Tumor necrosis factor induces GSK3 kinase–mediated cross-tolerance to endotoxin in macrophages
Tumor necrosis factor induces GSK3 kinase-mediated cross-tolerance to endotoxin in macrophages
Park SH, et al., Nat Immunol. 2011. 12:607-615.
Speaker:Yu-Chang Chang (張育菖) Time:13:10~14:00, Sep. 21, 2011
Commentator:Chiou-Feng Lin, Ph.D. (林秋烽 博士) Place:Room 601
Abstract:
Prior exposure of immune cells like macrophages to low amounts of endotoxin causes them to be more unresponsive to produce cytokines after further challenge with endotoxin, which phenomenon is called “endotoxin tolerance”1. The induction of cross-tolerance to endotoxin by endogenous cytokines has not been investigated. Tumor necrosis factor (TNF) is a potent proinflammatory cytokine, and its predominantly activating role in innate immunity and host defense is well described.
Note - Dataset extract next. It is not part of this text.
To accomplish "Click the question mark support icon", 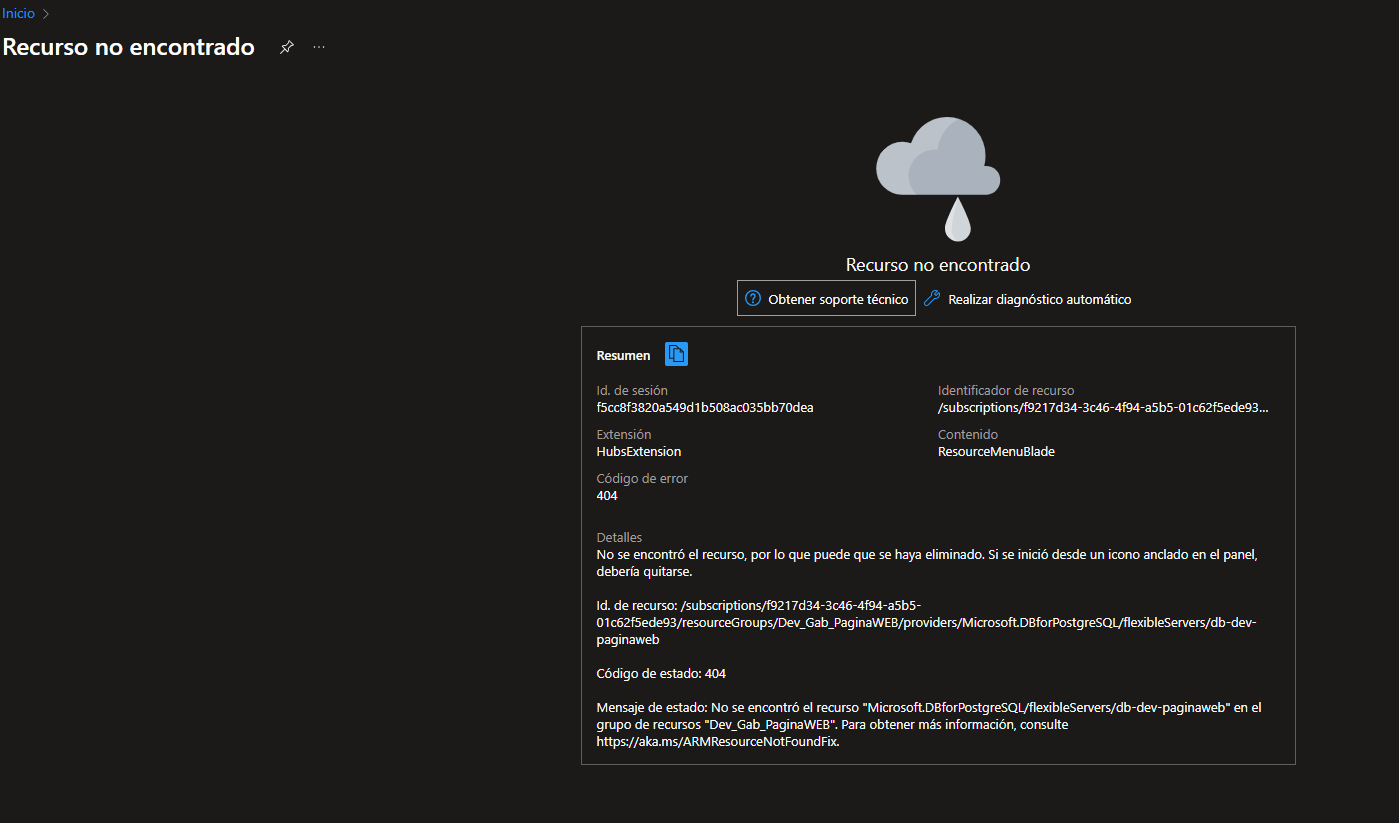I will click(754, 298).
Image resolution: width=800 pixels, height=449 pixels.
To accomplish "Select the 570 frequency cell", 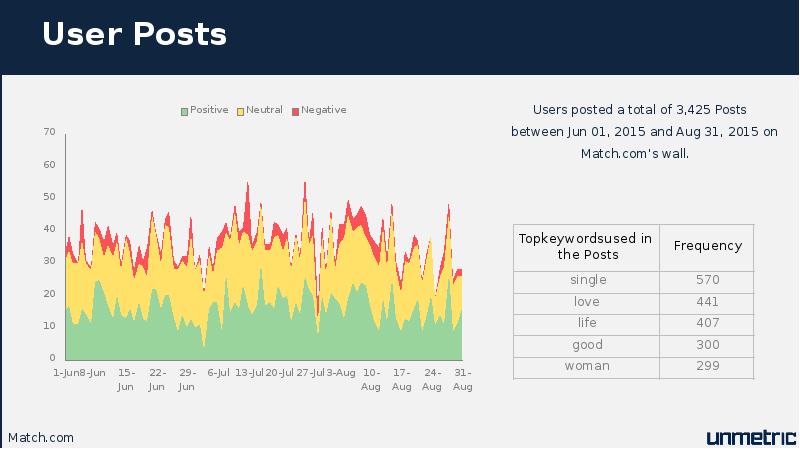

However, anti-inflammatory effects of TNF have also been reported2,3, but the mechanism remains unclear. In this study, the authors investigated whether TNF can induce an endotoxin tolerance-like state, that is, selective hyporesponsiveness and diminished inflammatory response after secondary Toll-like receptor (TLR) challenge. They demonstrated that TNF could induce cross-tolerance to endotoxin both in human and mouse macrophages at the levels of cytokine production and gene expression, and that TNF could also induce endotoxin tolerance to attenuate inflammatory responses and confer protection after secondary challenge with lipopolysaccharidein mice. To the mechanism of TNF-induced cross-tolerance, it was associated with decreased TLR4 signaling and chromatin remodeling, and was mediated by GSK3 kinase. GSK3 kinase suppressed chromatin accessibility and terminated TLR4 signaling via transcription factor NF-kB by increasing negative feedback signaling inhibitors A20 and IkBa. In conclusion, the authors identify an unexpected homeostatic function of TNF and demonstrate the role of GSK3 in controlling TNF-induced cross-tolerance to endotoxin for the prevention of prolonged and excessive inflammation.
References:
1. Biswas SK. and Lopez-Collazo E. Endotoxin tolerance: new mechanisms, molecules and clinical significance. Trends Immunol. 2009 30:475-487
2. Blüml S, et al., Antiinflammatory effects of tumor necrosis factor on hematopoietic cells in a murine model of erosive arthritis. Arthritis Rheum. 2010 62:1608-1619.
3. Nathan C. and Ding A. Nonresolving inflammation. Cell. 2010 140:871-882.